Algerian protesters thwart Muslim Brotherhood’s attempt to abuse their Popular Movement

SANAA, March 16 (YPA) -Algerian protesters have expressed their opposition against a Muslim Brotherhood attempt to ride on their popular protest movement on Friday.

The protests against the possible extension of President Abdelaziz Bouteflika’s fourth term decided on Friday to expel Abdullah Jaballah, the leader of the Algerian branch of the Muslim Brotherhood, called the Justice and Development Front.

Al-Jaballah’s descent into the street provoked widespread outrage among the protesters, who gathered around him and asked him to leave, expressing their rejection of any role for him and his party, especially after the Brotherhood’s subversive project was exposed in more than one country.

Abdullah Jaballah is one of the Muslim Brotherhood leaders in Algeria over the past 20 years, and the most important founder of the Muslim Brotherhood in the country.

Since the 1970s, Jaballah belongs to a faction of the Islamist movement, headed by the preacher Mohamed Salah Abed, a senior religious leader, but he has been imprisoned repeatedly for inciting violence through his impassioned religious sermons.

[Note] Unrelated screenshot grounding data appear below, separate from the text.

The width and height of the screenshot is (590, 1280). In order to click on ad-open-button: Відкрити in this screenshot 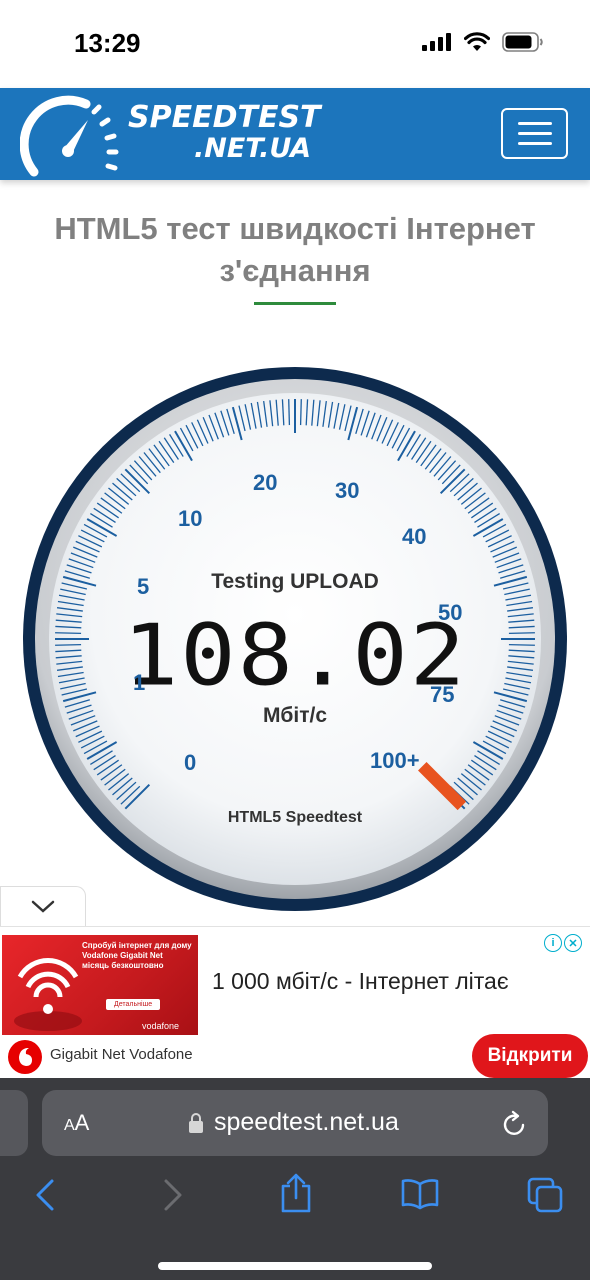, I will do `click(530, 1056)`.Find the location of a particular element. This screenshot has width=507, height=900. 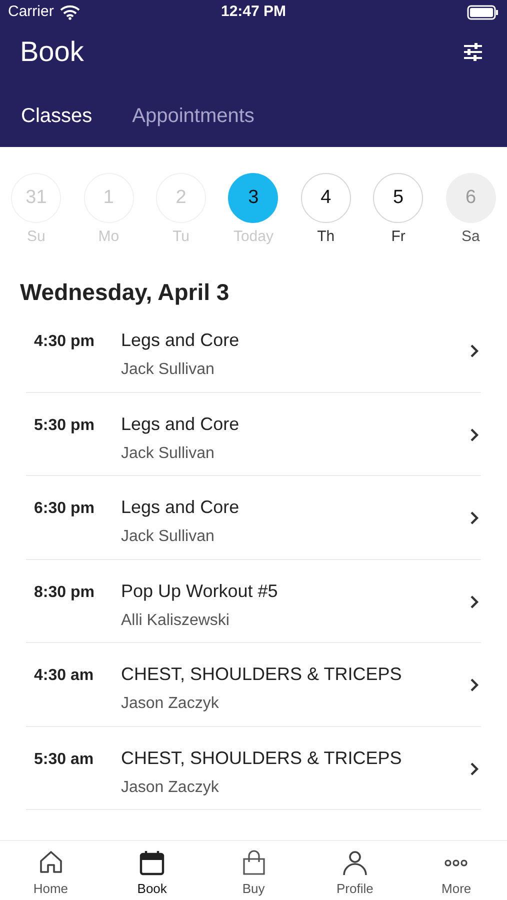

class-row: 4:30 am CHEST, SHOULDERS & TRICEPS Jason Zaczyk is located at coordinates (254, 684).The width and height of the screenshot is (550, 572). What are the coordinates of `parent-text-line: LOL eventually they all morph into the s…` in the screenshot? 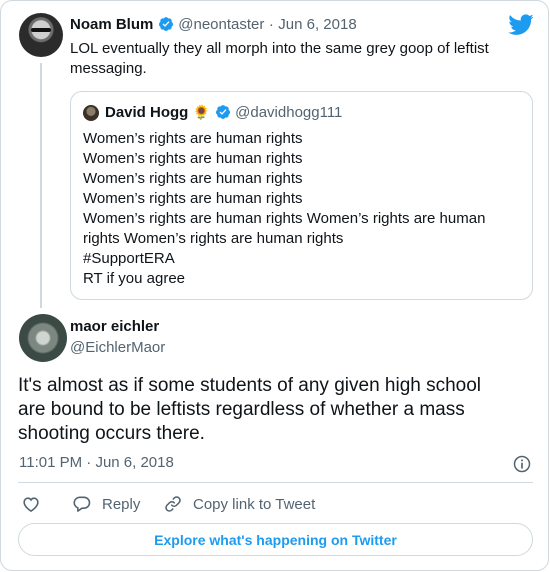 It's located at (280, 48).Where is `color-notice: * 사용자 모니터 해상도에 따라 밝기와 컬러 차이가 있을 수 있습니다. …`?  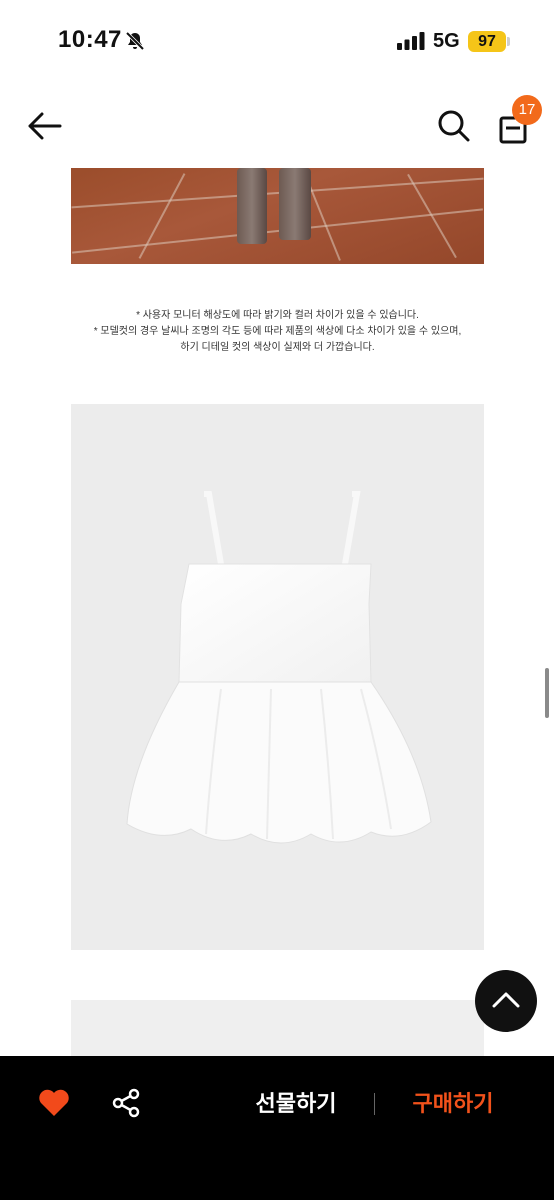
color-notice: * 사용자 모니터 해상도에 따라 밝기와 컬러 차이가 있을 수 있습니다. … is located at coordinates (278, 332).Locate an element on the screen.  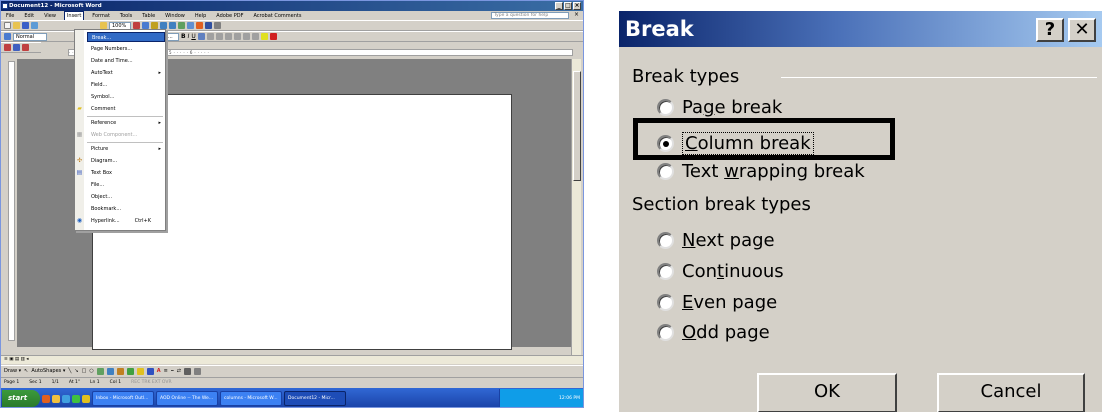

This led to his arrest and imprisonment at various occasions, in 1982, 1984, 1985 and 1986.

Jaballah ran for presidential elections twice, in 1999 and 2004, but he was defeated in both cases.

The Muslim Brotherhood is an international organization that officially claims to work towards a Sunni Islamist project.

However, throughout the decades the group has at various moments sided with imperialist and Wahhabi extremist conflicts. Most recently, it has played a destabilising role in both Syria and in Yemen, where the Brotherhood-affiliated Islah Party has been a major supporter of the Saudi-led invasion.